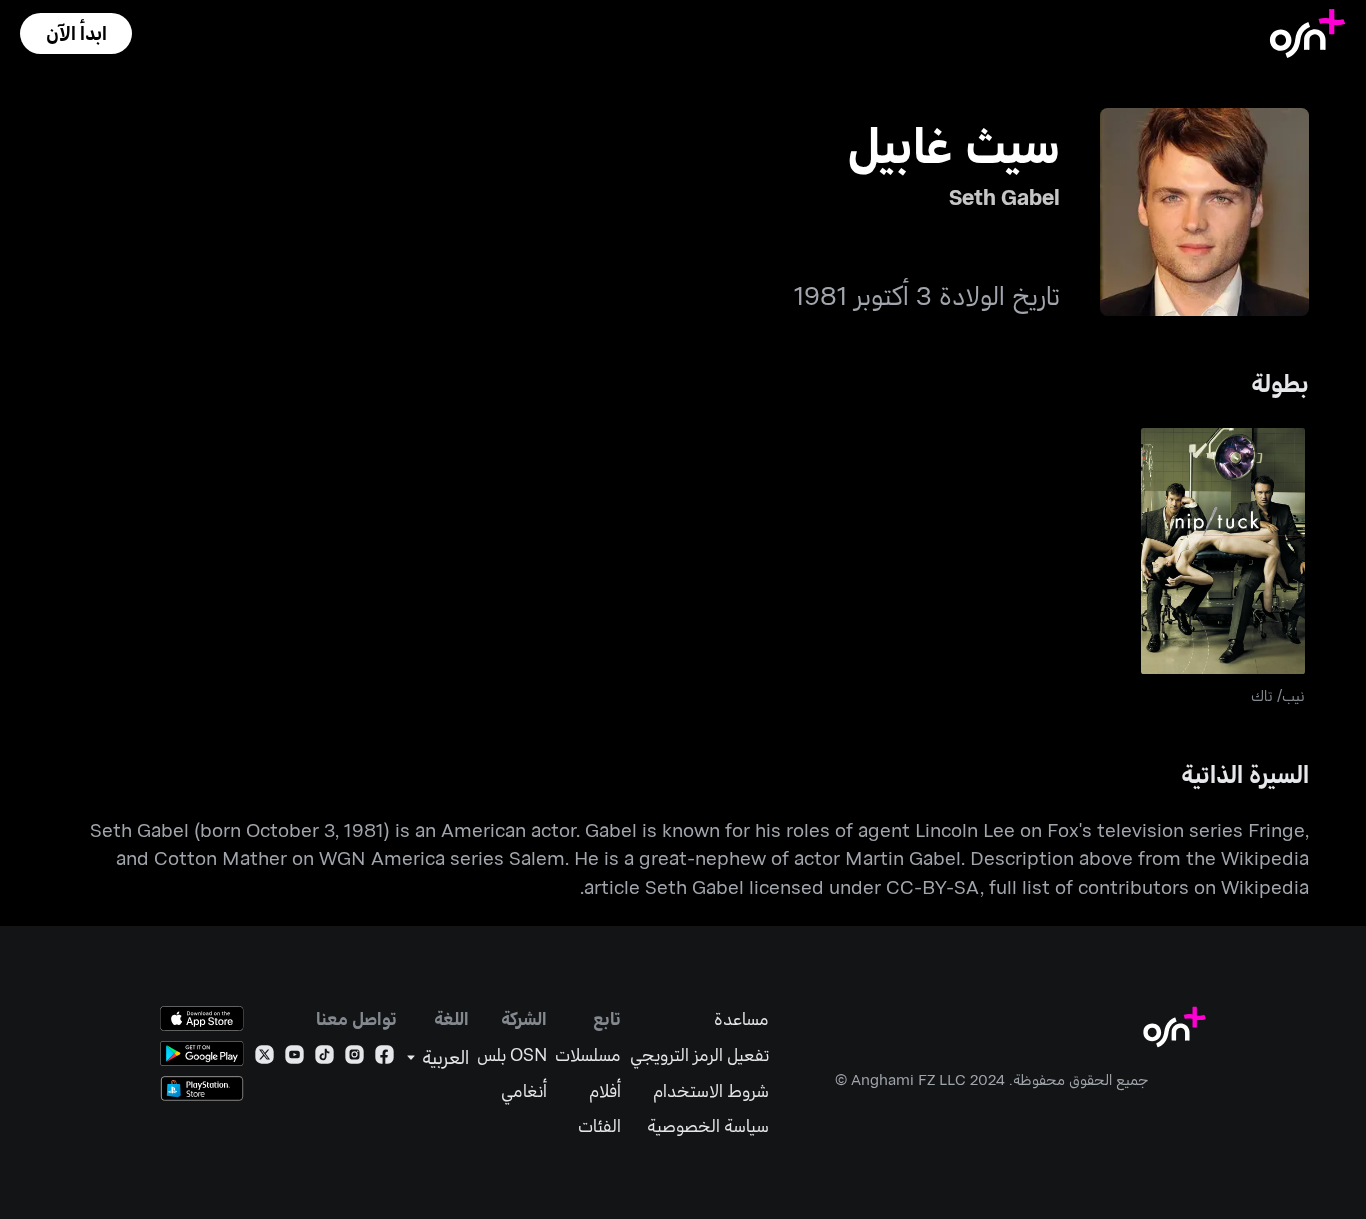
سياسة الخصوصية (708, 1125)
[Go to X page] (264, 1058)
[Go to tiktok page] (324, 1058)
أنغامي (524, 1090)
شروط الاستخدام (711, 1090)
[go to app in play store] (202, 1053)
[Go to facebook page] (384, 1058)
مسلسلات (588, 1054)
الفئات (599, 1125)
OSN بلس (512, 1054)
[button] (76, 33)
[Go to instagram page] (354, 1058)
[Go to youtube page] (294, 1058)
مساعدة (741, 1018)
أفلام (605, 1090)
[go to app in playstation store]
******
> [Exercise] Every record above must be copied exactly, and no picture may appear in the copy.

> [Your solution]
سياسة الخصوصية (708, 1125)
[Go to X page] (264, 1058)
[Go to tiktok page] (324, 1058)
أنغامي (524, 1090)
شروط الاستخدام (711, 1090)
[go to app in play store] (202, 1053)
[Go to facebook page] (384, 1058)
مسلسلات (588, 1054)
الفئات (599, 1125)
OSN بلس (512, 1054)
[button] (76, 33)
[Go to instagram page] (354, 1058)
[Go to youtube page] (294, 1058)
مساعدة (741, 1018)
أفلام (605, 1090)
[go to app in playstation store]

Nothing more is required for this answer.